بسم الله الرحمن الرحيم
Pembahasan
pertama:
Bab keenam kitab Ash-Shaum dari Sahih Bukhari
adalah bab “Barangsiapa yang berpuasa Ramadhan dengan penuh keimanan, harapan,
dan niat”.
Dalam bab ini Imam Bukhari menyebutkan satu
hadits mu’allaq (sanad terputus) dari Aisyah radhiyallahu ‘anha, dan satu hadits muttashil (sanad bersambung) dari Abu Hurairah radhiyallahu ‘anhu.
Pembahasan
kedua:
Hadits pertama: Hadits ‘Aisyah radhiyallahu ‘anha.
Hadits ini akan diriwayatkan ulang oleh Imam
Bukhari secara muttashil dengan lafadz yang lengkap pada kitab Al-Buyuu’
(jual beli).
Rasulullah shallallahu ‘alaihi wa sallam bersabda:
«يَغْزُو جَيْشٌ الكَعْبَةَ، فَإِذَا كَانُوا
بِبَيْدَاءَ مِنَ الأَرْضِ، يُخْسَفُ بِأَوَّلِهِمْ وَآخِرِهِمْ»

· · · ·

Tugas A:
Jawablah pertanyaan berikut berdasarkan teks tentang bab puasa dalam Sahih Bukhari.
(i) Apa judul bab keenam kitab Ash-Shaum?
(ii) Dari sahabat siapa hadits muttashil dalam bab ini diriwayatkan?
(iii) Pada kitab apa Imam Bukhari akan meriwayatkan ulang hadits Aisyah secara muttashil dengan lafadz lengkap?
Tugas B: Teruskan teks tentang bab puasa dalam Sahih Bukhari dari bagian terakhirnya.
Data berikut tidak berperan apa pun di sini.

[Butir-butir yang tercantum dalam sebuah dataset]

· · · ·

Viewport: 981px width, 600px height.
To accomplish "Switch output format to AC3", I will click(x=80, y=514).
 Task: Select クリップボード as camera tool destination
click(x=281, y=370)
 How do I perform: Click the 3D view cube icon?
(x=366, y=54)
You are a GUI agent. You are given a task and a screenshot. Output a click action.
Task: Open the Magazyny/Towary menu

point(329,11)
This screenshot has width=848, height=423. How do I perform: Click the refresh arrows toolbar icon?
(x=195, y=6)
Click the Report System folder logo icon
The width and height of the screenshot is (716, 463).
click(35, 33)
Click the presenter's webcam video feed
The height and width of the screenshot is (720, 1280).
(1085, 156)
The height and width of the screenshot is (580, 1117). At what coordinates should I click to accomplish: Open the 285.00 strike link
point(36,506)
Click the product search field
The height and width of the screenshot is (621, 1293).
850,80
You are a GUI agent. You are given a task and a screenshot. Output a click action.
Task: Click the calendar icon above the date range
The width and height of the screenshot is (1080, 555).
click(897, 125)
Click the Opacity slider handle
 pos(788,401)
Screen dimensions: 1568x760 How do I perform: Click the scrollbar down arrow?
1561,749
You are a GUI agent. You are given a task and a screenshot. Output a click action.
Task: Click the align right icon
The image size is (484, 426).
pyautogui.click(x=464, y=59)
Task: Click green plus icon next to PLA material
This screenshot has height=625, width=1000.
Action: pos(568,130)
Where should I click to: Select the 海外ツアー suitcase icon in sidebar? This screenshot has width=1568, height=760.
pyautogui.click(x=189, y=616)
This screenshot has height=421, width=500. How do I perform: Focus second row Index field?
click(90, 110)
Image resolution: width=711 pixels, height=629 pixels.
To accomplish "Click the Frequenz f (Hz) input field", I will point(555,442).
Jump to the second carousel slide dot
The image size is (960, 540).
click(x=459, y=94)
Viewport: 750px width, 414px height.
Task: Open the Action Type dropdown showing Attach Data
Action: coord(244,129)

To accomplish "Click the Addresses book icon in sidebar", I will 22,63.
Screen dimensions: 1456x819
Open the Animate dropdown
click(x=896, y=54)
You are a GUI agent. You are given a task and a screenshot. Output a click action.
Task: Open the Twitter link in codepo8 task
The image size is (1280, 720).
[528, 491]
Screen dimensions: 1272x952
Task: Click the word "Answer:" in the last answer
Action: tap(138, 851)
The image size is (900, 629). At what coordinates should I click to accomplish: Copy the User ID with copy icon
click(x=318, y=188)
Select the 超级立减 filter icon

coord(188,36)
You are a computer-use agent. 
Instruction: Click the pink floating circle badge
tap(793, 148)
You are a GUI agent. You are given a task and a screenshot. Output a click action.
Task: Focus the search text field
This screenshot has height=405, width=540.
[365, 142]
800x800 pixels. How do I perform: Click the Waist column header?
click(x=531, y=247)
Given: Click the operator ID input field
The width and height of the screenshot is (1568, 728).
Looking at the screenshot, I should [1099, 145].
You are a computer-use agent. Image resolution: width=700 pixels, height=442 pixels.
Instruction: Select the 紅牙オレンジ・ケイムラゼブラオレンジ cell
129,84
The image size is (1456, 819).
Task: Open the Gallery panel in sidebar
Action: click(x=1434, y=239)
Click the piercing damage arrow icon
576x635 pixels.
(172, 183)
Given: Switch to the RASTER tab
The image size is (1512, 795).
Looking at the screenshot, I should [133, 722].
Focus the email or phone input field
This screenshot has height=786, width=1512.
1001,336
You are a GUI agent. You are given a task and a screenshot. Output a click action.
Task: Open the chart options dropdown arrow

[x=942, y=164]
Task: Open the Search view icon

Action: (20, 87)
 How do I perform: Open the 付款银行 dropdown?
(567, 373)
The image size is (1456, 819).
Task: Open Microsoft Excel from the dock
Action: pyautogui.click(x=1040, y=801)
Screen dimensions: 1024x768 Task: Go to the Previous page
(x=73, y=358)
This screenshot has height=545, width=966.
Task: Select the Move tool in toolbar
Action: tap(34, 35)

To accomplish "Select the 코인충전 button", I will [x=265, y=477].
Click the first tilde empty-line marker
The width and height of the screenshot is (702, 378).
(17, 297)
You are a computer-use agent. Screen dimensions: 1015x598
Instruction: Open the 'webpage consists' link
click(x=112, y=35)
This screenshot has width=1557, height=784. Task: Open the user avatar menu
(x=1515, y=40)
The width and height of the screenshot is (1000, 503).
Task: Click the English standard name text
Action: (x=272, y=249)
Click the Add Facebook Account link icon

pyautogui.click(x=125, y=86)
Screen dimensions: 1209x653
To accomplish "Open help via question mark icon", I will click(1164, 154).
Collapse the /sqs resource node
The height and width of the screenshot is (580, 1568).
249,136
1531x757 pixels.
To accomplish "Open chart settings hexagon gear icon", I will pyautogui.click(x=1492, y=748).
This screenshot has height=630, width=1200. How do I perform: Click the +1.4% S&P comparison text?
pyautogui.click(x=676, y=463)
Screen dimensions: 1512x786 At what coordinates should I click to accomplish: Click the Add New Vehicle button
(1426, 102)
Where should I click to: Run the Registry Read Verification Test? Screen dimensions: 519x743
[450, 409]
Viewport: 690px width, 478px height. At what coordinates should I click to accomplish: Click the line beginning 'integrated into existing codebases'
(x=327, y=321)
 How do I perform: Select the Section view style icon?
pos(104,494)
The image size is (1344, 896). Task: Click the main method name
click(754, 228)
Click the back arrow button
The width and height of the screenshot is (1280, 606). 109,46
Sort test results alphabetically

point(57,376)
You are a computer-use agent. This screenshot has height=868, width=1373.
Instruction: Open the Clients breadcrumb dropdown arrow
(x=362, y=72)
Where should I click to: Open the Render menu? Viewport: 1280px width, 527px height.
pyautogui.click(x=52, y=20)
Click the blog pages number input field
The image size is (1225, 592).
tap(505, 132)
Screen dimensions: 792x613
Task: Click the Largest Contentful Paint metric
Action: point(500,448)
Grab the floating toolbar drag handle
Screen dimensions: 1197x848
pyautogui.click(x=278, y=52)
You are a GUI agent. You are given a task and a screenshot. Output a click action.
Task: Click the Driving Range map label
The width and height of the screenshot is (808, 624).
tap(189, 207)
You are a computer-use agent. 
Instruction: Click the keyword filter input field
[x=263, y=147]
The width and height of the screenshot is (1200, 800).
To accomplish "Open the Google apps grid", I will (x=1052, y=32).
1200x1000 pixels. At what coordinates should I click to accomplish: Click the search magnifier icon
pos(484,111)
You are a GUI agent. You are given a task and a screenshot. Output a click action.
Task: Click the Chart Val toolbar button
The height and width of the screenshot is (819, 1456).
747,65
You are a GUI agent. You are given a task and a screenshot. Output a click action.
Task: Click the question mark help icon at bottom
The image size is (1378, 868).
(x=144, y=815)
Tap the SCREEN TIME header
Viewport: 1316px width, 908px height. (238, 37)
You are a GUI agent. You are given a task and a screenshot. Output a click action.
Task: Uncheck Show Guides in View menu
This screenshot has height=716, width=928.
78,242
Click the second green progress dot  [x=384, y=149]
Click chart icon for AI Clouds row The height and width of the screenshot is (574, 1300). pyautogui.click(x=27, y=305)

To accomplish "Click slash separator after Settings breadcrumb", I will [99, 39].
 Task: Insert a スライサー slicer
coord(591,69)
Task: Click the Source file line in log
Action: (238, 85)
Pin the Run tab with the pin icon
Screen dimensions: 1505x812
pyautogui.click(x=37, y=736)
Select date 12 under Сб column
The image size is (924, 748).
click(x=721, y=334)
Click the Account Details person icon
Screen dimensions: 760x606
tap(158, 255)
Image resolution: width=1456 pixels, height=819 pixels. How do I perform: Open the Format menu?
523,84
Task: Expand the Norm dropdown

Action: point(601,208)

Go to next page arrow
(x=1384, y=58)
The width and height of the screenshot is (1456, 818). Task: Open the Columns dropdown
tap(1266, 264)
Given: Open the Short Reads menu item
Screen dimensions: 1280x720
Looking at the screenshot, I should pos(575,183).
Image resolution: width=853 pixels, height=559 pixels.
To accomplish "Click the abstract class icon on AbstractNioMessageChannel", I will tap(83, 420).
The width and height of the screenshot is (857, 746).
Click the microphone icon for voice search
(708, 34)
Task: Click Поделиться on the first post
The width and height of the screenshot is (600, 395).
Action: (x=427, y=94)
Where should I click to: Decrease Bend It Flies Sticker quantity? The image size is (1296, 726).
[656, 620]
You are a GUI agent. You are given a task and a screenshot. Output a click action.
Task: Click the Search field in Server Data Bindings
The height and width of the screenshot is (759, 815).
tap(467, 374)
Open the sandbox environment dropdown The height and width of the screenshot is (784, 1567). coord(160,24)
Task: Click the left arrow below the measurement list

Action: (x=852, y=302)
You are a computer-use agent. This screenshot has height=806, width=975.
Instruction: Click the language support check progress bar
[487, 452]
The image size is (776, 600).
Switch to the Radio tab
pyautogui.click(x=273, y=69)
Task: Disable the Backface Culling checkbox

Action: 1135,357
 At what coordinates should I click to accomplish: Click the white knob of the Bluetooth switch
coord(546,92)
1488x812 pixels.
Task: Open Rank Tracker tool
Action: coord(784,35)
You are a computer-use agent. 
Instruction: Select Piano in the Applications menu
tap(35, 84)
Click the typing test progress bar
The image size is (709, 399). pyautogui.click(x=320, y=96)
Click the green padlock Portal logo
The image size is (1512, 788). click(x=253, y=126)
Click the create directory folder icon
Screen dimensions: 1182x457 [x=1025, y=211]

· · · ·

Jawaban Tertulis A:
(i) "Barangsiapa yang berpuasa Ramadhan dengan penuh keimanan, harapan, dan niat".
(ii) Abu Hurairah radhiyallahu 'anhu.
(iii) Kitab Al-Buyuu' (jual beli).

Jawaban Tertulis B:
“Suatu pasukan (di akhir zaman) ingin memerangi
ka’bah, dan ketika mereka sampai pada satu padang yang tandus di bumi ini,
mereka ditelan bumi (dibinasakan) mulai dari awal sampai akhir mereka
(semuanya).”
Aisyah bertanya: Wahai Rasulullah, bagaimana
bisa dibinasakan dari awal sampai akhir mereka padahal diantara mereka ada yang
cuma pedagan (rakyat biasa) dan orang yang bukan dari mereka (orang yang lemah
dan tawanan)?
Rasulullah menjawab:
«يُخْسَفُ بِأَوَّلِهِمْ وَآخِرِهِمْ، ثُمَّ يُبْعَثُونَ
عَلَى نِيَّاتِهِمْ»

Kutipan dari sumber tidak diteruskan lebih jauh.